- _Exercise prompt_
Print exactly the line that contains "Task: Open Анатолій", then every following line through the end of the material; include nothing else and no pictures.

* * * * *

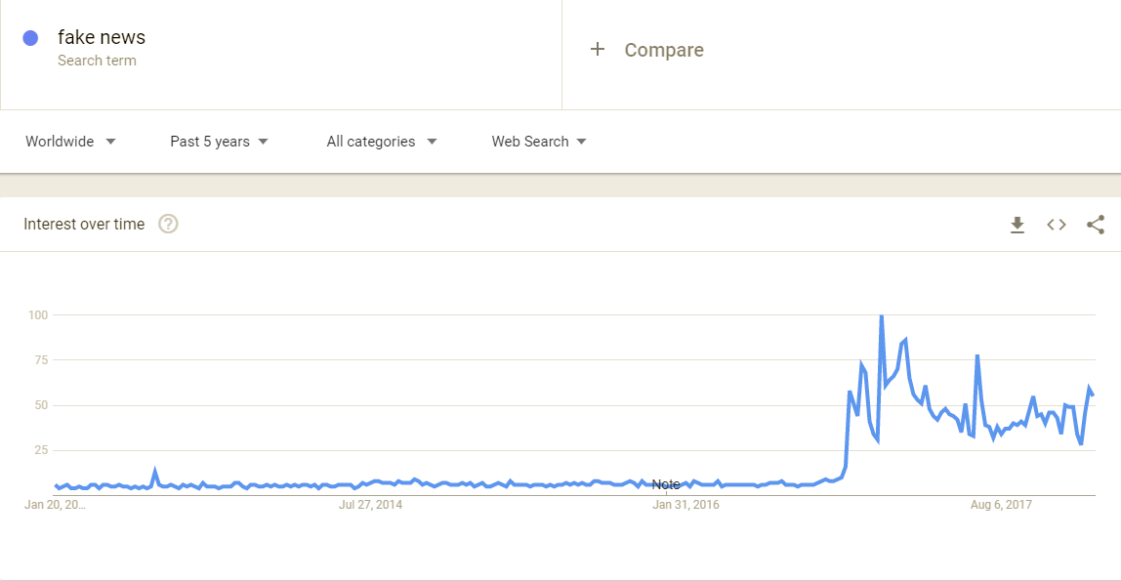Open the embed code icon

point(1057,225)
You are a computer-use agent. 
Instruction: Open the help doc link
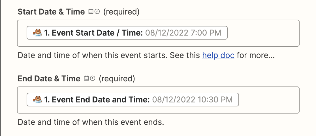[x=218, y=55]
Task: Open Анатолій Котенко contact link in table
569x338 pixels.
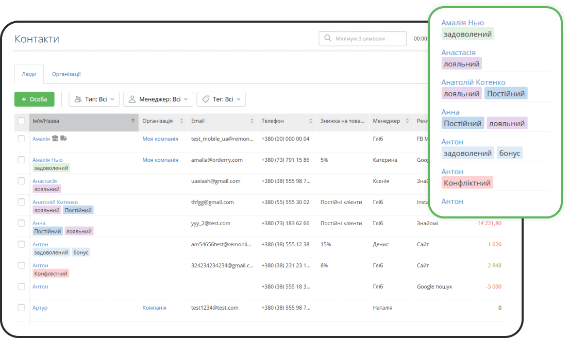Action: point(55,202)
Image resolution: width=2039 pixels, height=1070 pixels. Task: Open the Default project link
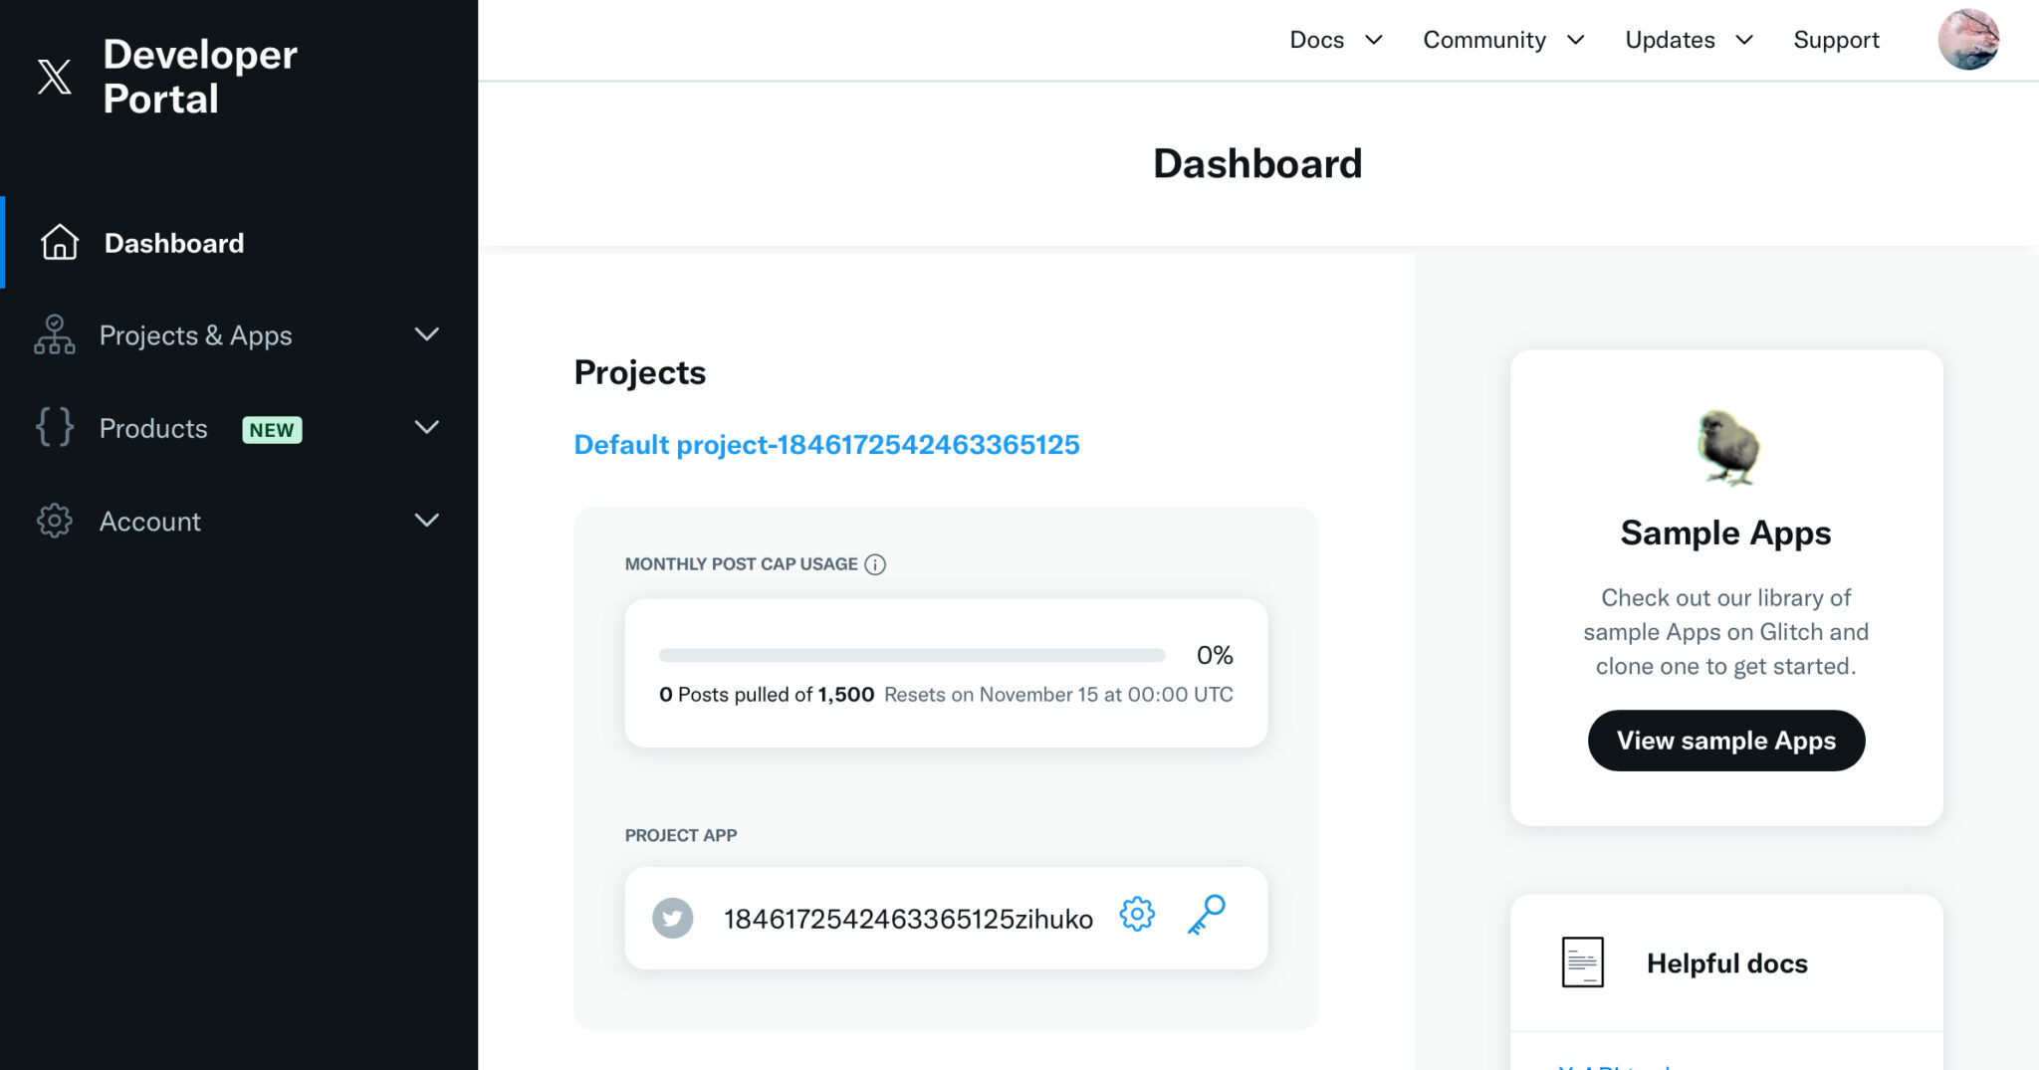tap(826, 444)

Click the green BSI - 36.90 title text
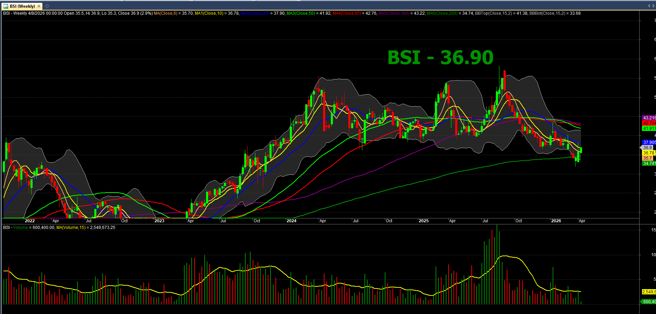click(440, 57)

* * * * *

- _Solution to this task_
Task: Open Анатолій Котенко contact link in table
569x338 pixels.
Action: point(55,202)
Image resolution: width=2039 pixels, height=1070 pixels. Task: Open the Default project link
tap(826, 444)

Click the green BSI - 36.90 title text
click(440, 57)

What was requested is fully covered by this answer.